Check the voltage when you shut off the car both with your dash voltmeter and with a voltmeter at the battery. Leave it for a few hours then recheck. If the voltage has dropped below 11 your battery is probably toast. You can also do a load test by simply turning on your headlights (car not running) and check the voltage drop periodically. You can also check the charging system the same way by running the car with everything electrical turned on and see if the alternator output drops.

Reply to
Gopish Too

On Mon, 27 Feb 2006 05:51:29 GMT, "Jeff" puked:

Isn't 14v a couple volts low?

-- lab~rat >:-) Do you want polite or do you want sincere?

Reply to
lab~rat >:-)

I'd not worry too much. 10.8 isn't too bad a "sag" when cranking. When it gets below 10 then I start shopping for a new battery. If it drops to 9, I immediately buy a new battery. Somewhere down below 9 volts during cranking, the engine electronics will start to misbehave. At 8 volts things go to hell in a handbasket--and most L98s will quickly run the battery dead on following a "sag" to 8 volts.

Another real cold snap and you might have an issue but I'd guess you'll make it through spring and summer.

After the engine has started, the voltage at the alternator and battery should range from 13.5 up to 14.5 volts. The dash should agree with that give or take .75 volt. Although the C4 dash instrumentation was pretty good, we're not talking NASA grade stuff here.

Alternator output voltage when running is a real crapshoot.
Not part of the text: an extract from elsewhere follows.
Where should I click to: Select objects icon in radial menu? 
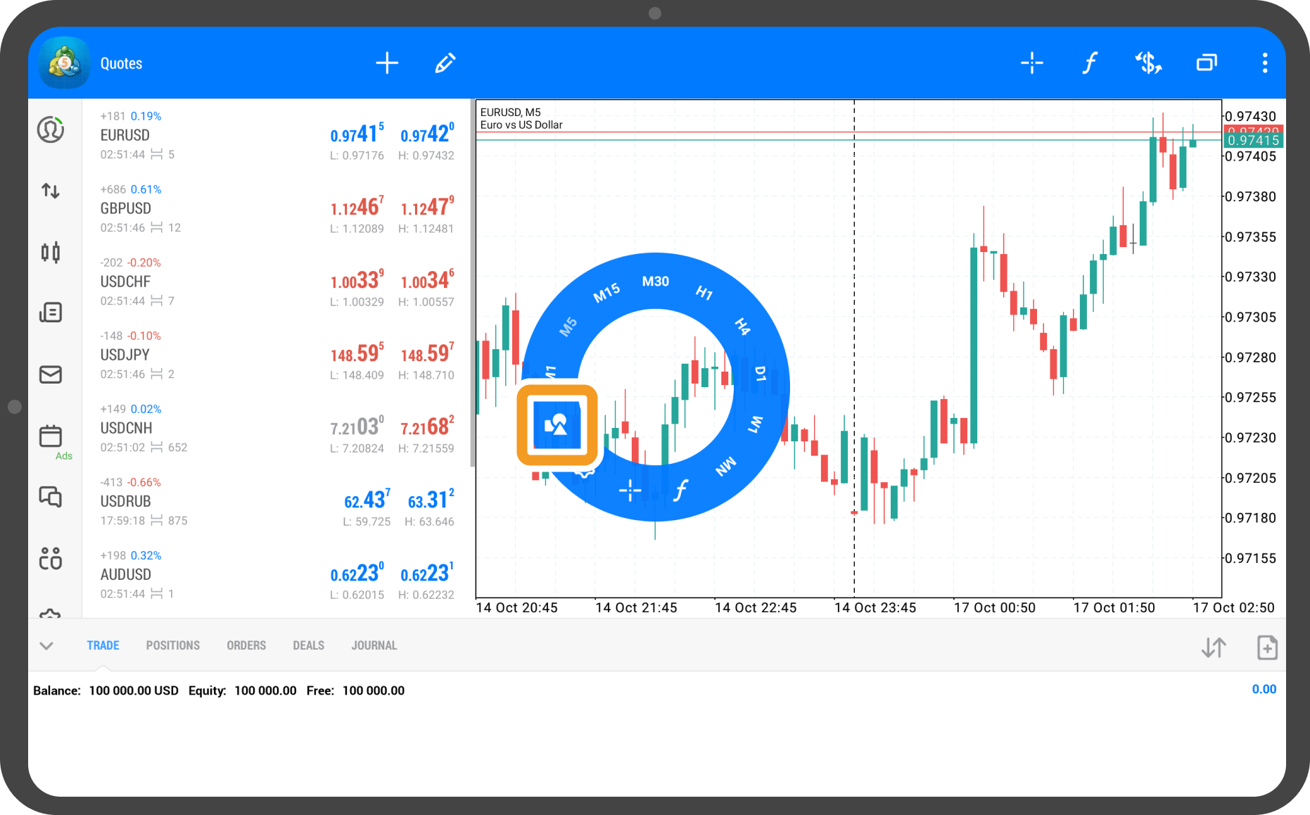(x=557, y=425)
The alternator re-builders are using after market regulators. (This is a good deal because the new stuff is much better than what Delco put in there originally.) As a result, operating voltages are all over the dartboard and some are outside the shop manual limits for the car. I'd get concerned about a constant voltage above 14.8vdc and any steady diet below 13.5 most likely won't keep the battery charged. I'm using an Autolite rebuild of the AC-Delco original right now (good gear because it's lasted over 3 years) and the voltage runs from 13.8 up to 14.4.

12.3 volts (engine not running) at the positive terminal is about right. 14.4 (running) at the alternator is OK too. It should vary from 13.5 up to 14.5 depending on load & rpm.
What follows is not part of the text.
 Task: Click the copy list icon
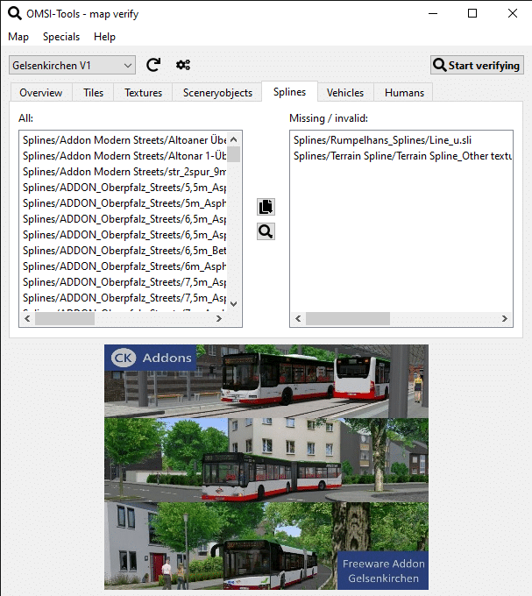(266, 207)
Enjoy the ride and don't sweat the voltages you're seeing. The usual disclaimer on your getting stranded applies -- don't call me! {{;-)

Reply to
PJ

Whoa..he said he measured 14.4 on the alternator. That's correct running, and his 12.3 engine off is ok too.
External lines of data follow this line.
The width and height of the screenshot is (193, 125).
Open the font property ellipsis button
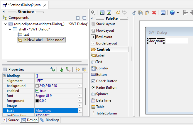(x=80, y=96)
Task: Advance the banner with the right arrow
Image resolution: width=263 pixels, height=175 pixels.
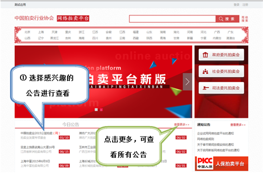Action: point(187,82)
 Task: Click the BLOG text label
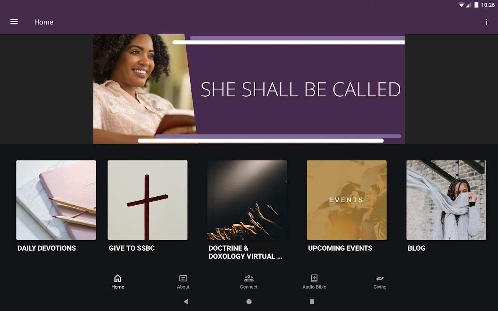click(416, 248)
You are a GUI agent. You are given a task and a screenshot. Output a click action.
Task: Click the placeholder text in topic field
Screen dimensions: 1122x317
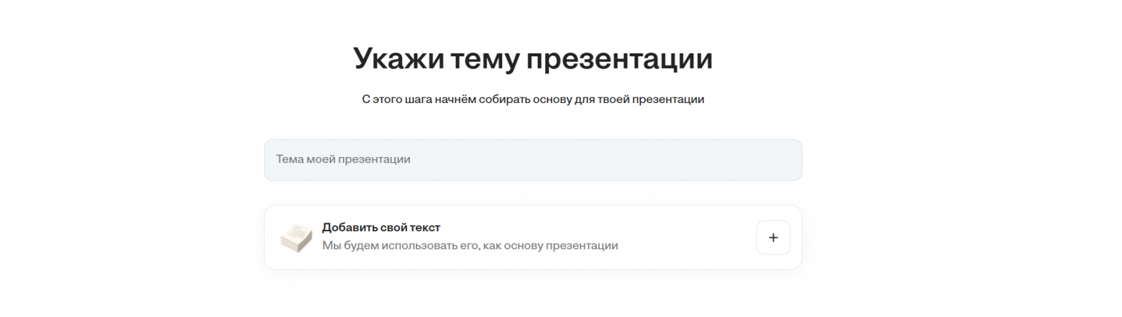[343, 159]
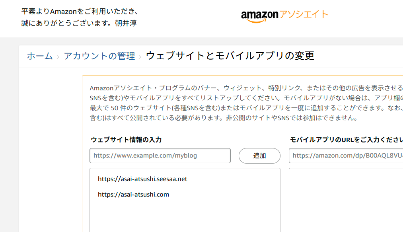Select the https://asai-atsushi.com list entry
Image resolution: width=403 pixels, height=232 pixels.
pyautogui.click(x=133, y=195)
But Rich needs to remember that the 84 alternator is "different" from any other. And there was some interaction with the inside monitor, but don't remember what any longer, sold my 84 in 1997.

There is usually some resistor(s) used to scale the reading, which may be bad, but again, this brings back memories of chasing alternator problems in my 84 about ten years ago.

Another idea...there may be a voltage drop going into the car's systems, these are ties together down at the starter through fusable links. So, important test: car running...measure voltage at the cigarette lighter. If it is still up in the 14 volt range, or close to the battery voltage, the "car to charging" system is ok.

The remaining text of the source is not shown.